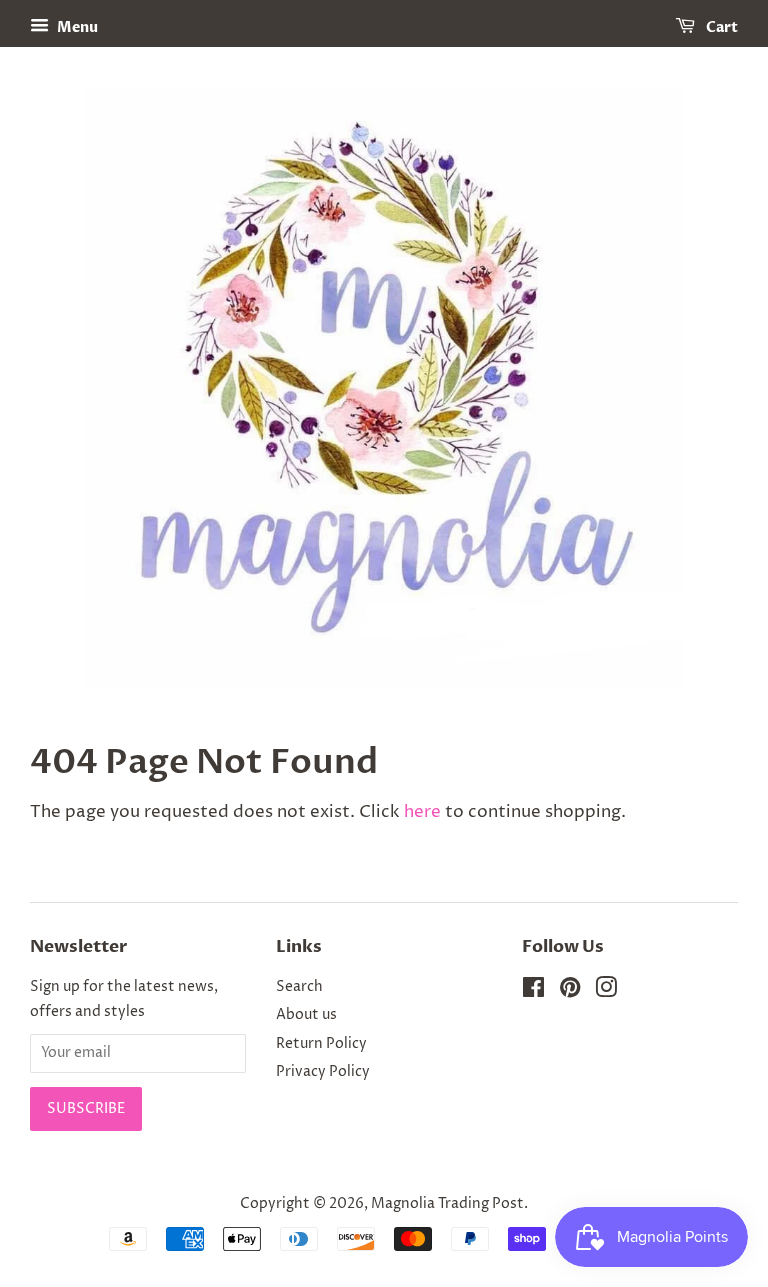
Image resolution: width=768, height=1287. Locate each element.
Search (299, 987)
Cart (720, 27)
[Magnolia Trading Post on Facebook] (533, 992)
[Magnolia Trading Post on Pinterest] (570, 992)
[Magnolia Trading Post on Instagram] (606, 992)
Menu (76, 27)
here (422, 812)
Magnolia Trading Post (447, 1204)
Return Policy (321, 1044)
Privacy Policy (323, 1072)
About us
---
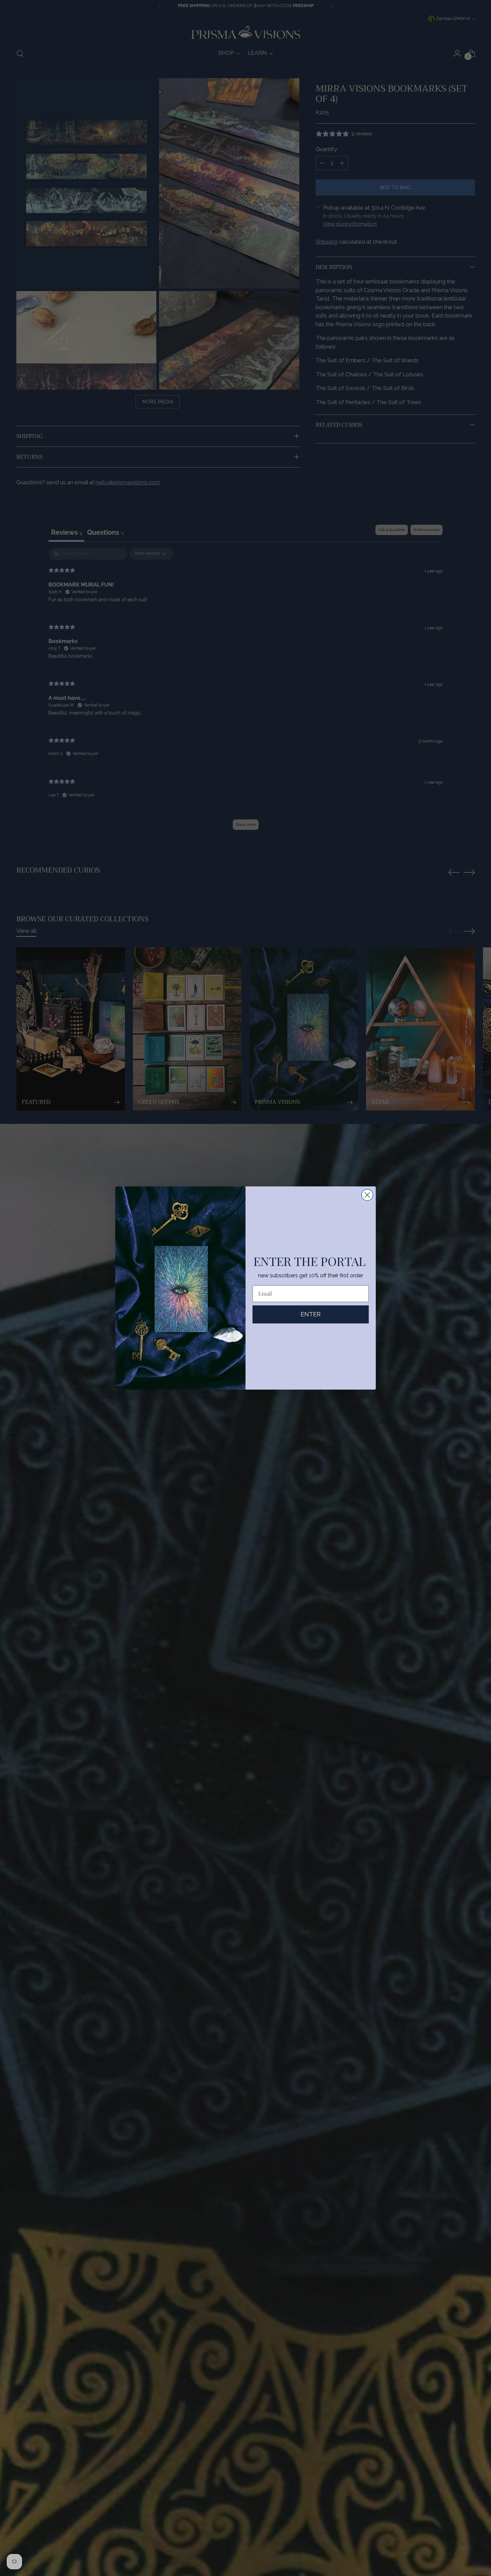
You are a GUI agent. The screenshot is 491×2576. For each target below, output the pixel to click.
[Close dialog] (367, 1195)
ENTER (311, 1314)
---
PROBLEM TO WORK ON
Could you restate, word for word, the lines above from the one with "You are a GUI" to the one with "ENTER (311, 1314)", both included?

TASK SOLUTION
You are a GUI agent. The screenshot is 491×2576. For each target below, output the pixel to click.
[Close dialog] (367, 1195)
ENTER (311, 1314)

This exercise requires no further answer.